In early May, I discovered that the clay I'd been using for nearly a year seemed to have changed. It decided that it did not want to work with my glazes anymore - either recipes I found, made, tinkered with that had been perfect on the last batch of clay, or with commercial glazes that I'd been using for years. Once I was recovered from Urban Barn market, I decided to test the two batches of clay that I was using, plus a stoneware that I used to use, and English porcelain. Over the course of a few days, I threw familiar forms in multiples- plates, tiny plates, small cups, bowls- to test with the various glazes. Happily, everything seemed to work well. I have 300 lb of clay that didn't fit with my favorite clear glaze, but I found a substitution that seems fairly happy. I still have more pieces to fire and glaze, but I'm pretty pleased with what's happened so far. There were a few specific problems that I think are working out, but I'll have to tackle them after I get back from Maine in mid-June.

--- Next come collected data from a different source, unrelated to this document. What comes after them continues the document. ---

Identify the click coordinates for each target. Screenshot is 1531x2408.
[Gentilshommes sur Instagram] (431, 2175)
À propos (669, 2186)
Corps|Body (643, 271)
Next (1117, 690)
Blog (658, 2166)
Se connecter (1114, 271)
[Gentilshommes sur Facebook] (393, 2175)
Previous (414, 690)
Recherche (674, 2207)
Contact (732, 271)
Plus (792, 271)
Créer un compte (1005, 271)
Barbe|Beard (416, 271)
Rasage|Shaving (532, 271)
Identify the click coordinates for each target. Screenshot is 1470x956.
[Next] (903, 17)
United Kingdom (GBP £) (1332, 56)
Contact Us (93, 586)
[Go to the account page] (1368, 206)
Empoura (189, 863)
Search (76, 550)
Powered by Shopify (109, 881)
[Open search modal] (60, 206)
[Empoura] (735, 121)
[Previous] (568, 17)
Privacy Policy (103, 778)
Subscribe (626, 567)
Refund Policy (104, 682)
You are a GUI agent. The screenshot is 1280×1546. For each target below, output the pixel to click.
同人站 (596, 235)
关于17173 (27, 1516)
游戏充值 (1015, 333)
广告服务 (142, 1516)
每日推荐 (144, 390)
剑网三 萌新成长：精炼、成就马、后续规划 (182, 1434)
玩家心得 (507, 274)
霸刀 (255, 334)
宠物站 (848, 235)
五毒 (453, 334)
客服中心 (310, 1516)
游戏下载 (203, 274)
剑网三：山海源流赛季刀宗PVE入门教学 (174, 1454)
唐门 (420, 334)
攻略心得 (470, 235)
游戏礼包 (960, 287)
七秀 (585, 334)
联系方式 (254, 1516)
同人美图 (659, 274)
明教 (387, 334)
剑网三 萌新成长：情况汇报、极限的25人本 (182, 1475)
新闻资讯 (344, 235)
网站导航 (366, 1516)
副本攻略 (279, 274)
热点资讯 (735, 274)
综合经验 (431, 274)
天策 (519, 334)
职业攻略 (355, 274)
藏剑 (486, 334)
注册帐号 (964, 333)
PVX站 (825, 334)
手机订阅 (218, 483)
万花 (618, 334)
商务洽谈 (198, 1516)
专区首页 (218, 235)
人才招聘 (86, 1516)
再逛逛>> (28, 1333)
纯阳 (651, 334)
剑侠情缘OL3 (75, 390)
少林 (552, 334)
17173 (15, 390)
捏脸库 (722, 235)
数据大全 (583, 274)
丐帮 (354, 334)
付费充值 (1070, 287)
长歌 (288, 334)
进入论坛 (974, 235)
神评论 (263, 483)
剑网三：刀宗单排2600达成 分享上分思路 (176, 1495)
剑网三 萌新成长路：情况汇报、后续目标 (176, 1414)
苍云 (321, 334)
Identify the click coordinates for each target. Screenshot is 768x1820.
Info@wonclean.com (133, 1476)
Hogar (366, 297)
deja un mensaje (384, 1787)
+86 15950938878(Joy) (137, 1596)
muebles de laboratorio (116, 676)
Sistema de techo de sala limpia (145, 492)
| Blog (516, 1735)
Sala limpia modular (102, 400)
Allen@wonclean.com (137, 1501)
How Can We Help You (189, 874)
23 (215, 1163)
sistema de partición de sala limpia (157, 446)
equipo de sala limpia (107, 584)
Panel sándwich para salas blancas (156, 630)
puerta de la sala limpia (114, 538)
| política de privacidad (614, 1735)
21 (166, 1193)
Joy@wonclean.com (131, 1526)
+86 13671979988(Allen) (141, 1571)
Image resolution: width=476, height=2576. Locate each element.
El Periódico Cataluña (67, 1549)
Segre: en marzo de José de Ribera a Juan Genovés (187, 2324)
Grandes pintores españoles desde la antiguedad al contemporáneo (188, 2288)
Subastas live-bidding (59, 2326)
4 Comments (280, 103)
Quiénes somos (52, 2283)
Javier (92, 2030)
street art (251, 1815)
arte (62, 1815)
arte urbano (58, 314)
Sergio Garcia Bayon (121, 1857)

Many of my test pieces were plates. I'll start with this big pale blue gray porcelain plate (#18) that I made as a test piece for a client and was the least successful of the batch:
I was thinking about etched glassware when I made this - specifically grandmother's old precious fostoria crystal. Sadly, the design just didn't show up in this color that I love. I'm going to keep working on it, but this piece didn't work. Also, it's time for a studio deep-clean and organization to segregate my cobalt brushes from all of the others. Too much contamination going on here. Ironically, I'm wondering if one way to save this piece is to brush in cobalt into the lines I carved. We'll see.
this little plate, #19, is also english porcelain. I drew lily of the valley and inlaid with cobalt wash, then sadly decided to once-fire it, trying to rush the process, and the finish is more like salt-glazed pottery than smooth, shiny pieces. I gave it to a friend for her 40th birthday so did not take a picture with good light and my real camera. But I know I'm going to use this imagery again, and I have high hopes for it.
Plate 20 is a big porcelain dinner plate that was such an experiment for me. I almost glazed it in white or clear, but at the last minute decided to use my aqua glaze because it was one that had played badly with my regular porcelain, which I used the "good" batch to make this plate. Before trimming, I pressed small pieces of seaglass into the wet clay and just let it dry after trimming. No drawing, no special treatment. I knew exactly how the plate would look in white or clear (and honestly, I would have liked the end results better), but the way the glass pushed the aqua glaze out of the way is so interesting to me. I'm considering adding a few more pieces of glass to the top of the plate an refiring it so that there's more glass and the plate looks less like a clock. It was a very interesting experiment, and I'm looking forward to playing with more seaglass.
Twenty one, small porcelain plate in the new batch that didn't respond well to this commercial glaze, and sure enough, it is full of crackles, despite the fact that I applied the glaze really really thinly. I made a matching cup out of english porcelain and used the same glaze (but cracked the darn thing), and it didn't craze at all. I believe it is a bad batch of clay.
These two plates are so small I'm counting them as the same, #22. The larger saucer is my old good batch of porcelain, with glass embedded in the sides, glazed in clear. I really like how the glass runs down the sloped sides. The second, top dish is the size of an antique butter pat dish, and I made it with the trimmings from the english porcelain. English porcelain is lovely and beautiful but it does NOT like to be reclaimed. I try to collect the trimmings whenever I throw with it, wad them up, mist, wedge, and then immediately throw a little something with them. On this piece I dipped it in my favorite clear glaze then scattered a few tiny pieces of glass on the top. It feels very organic and very made by someone else besides me.
Lastly, I want to share a cup that I'm just crazy pleased with, that combines my love of drawing and detail with this unpredictable glass.
This is English porcelain, again, and I drew a rugosa rose all over the cup with a pin tool and filled it in with cobalt wash. Then I pressed in small pieces of sea glass and let it dry. The next part terrified me. I ran it under a trickle of water to sponge off the extra cobalt to minimize the transfer that I never can see until after it's fired. Bisque, favorite clear glaze, and Oh! Look what happens where the glass moves over the drawing! I just love it and want to play with this more over the summer.
I have two more plates to share, but they are gifts that I'm taking to Maine, so I'll share them when I return.